4.4.1 Introduction

Under Art. 13(1) RPBA, it is at the board's discretion to admit any amendment to a party's case after it has filed its grounds of appeal or reply. Art. 13(1) RPBA merely lists examples of factors to be considered by the board in exercising its discretion (complexity of the new subject­matter, current state of proceedings and procedural economy) and not an exhaustive set of criteria which must be cumulatively met for subsequently amended submissions to be disregarded (R 16/09, T 253/10). As a rule, the boards' decisions should be based on the issues in dispute at first instance, which does not rule out the admission of new submissions, but does subject it to the fulfilment of certain criteria, given that no entirely "fresh case" should be created on appeal (on this and other points, see also T 356/08, T 1685/07, T 162/09).

Although the belated filing of claim request is inherently fraught with the risk that they be disregarded, the situation is, nonetheless, rather frequently encountered. Accordingly, there are many decisions by the boards of appeal which define the circumstances which may arise, and the criteria which should be fulfilled, to justify the admission of these requests (T 516/06).

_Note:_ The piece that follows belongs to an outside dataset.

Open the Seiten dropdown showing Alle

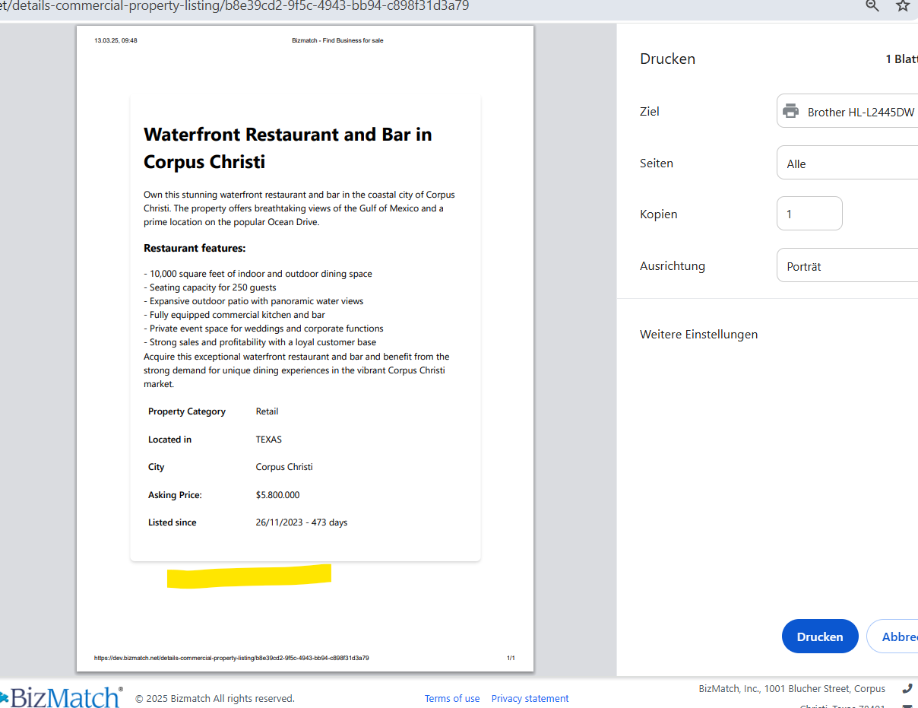click(x=847, y=164)
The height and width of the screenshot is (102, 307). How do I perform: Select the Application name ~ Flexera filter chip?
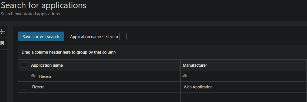click(x=94, y=36)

Thus, in addition to the factors referred to in Art. 13(1) RPBA, the following criteria may, according to settled case law, likewise be decisive: there must be sound reasons for filing a request at a late stage in the proceedings, as may be the case where amendments are occasioned by developments during the proceedings. The amendments must be prima facie clearly allowable, and their introduction must not constitute an abuse of procedure. They must not extend the scope of discussion determined by the grounds of appeal and the respondent's reply or introduce new facts on which the other party has had no opportunity to comment. Nor may they lead to an excessive delay in the proceedings. The time at which requests comprising amended claims were filed and the number of amended claim sets are also factors to be considered. Besides the timing of the request, an important factor is whether the various claim versions "converge" or "diverge", in other words whether they develop and increasingly limit the subject-matter of the independent claim of a main request in the same direction and/or in the direction of a single inventive idea, or whether they entail different lines of development because, for instance, they each incorporate different features. The scope of the amendment and the degree of difficulty or complexity involved in examining it are relevant, while the request's chances of success may also be important (see, on the last point, T 951/91, OJ 1995, 202; T 81/03, T 942/05, T 1474/06, T 162/09, T 1634/09, T 376/10, T 683/10).